=== Work required ===
Look below for the line containing "Expand the DR". Reproduce it and every line after it exactly, and nothing more.

=== Source records ===
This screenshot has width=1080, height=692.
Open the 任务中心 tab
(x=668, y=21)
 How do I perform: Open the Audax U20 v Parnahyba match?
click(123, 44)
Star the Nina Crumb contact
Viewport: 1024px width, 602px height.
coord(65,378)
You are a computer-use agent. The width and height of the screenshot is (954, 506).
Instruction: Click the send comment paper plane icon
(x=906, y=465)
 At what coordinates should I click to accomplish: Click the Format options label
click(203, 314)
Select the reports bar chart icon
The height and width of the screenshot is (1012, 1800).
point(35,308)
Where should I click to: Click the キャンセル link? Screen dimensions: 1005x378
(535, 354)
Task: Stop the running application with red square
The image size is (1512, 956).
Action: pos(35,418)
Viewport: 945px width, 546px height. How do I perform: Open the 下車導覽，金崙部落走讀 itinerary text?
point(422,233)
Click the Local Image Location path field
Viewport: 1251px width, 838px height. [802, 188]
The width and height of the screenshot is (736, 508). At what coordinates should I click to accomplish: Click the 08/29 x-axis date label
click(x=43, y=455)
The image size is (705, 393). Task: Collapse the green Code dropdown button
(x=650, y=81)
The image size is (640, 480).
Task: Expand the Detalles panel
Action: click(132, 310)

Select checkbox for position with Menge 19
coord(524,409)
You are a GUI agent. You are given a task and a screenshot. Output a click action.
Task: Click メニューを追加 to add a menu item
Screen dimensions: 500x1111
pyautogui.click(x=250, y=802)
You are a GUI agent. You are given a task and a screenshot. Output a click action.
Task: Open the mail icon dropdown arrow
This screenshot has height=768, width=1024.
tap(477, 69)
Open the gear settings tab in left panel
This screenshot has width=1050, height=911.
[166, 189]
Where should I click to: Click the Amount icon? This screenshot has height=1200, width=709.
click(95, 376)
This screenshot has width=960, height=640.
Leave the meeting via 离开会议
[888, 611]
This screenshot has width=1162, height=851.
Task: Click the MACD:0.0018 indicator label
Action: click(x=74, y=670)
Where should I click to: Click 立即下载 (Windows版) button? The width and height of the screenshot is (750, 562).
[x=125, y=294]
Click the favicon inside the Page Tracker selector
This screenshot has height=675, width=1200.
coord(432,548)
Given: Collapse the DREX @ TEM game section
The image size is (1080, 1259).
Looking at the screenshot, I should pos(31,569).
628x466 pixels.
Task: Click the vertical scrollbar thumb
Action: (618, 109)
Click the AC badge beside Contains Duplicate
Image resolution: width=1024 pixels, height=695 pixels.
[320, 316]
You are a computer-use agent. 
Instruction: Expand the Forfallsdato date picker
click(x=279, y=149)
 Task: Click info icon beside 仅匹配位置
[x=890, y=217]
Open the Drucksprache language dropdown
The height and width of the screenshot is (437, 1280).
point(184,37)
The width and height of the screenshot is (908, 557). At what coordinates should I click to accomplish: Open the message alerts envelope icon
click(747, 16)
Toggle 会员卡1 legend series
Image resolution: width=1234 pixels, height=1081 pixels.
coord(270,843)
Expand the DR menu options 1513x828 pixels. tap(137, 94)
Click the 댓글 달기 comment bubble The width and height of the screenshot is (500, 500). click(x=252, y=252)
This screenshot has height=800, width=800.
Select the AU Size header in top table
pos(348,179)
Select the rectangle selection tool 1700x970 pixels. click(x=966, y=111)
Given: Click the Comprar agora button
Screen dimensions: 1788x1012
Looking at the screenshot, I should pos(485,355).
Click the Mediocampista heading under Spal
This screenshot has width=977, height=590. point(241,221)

=== Result of the exercise ===
Expand the DR menu options 1513x828 pixels. tap(137, 94)
Click the 댓글 달기 comment bubble The width and height of the screenshot is (500, 500). click(x=252, y=252)
This screenshot has height=800, width=800.
Select the AU Size header in top table
pos(348,179)
Select the rectangle selection tool 1700x970 pixels. click(x=966, y=111)
Given: Click the Comprar agora button
Screen dimensions: 1788x1012
Looking at the screenshot, I should pos(485,355).
Click the Mediocampista heading under Spal
This screenshot has width=977, height=590. point(241,221)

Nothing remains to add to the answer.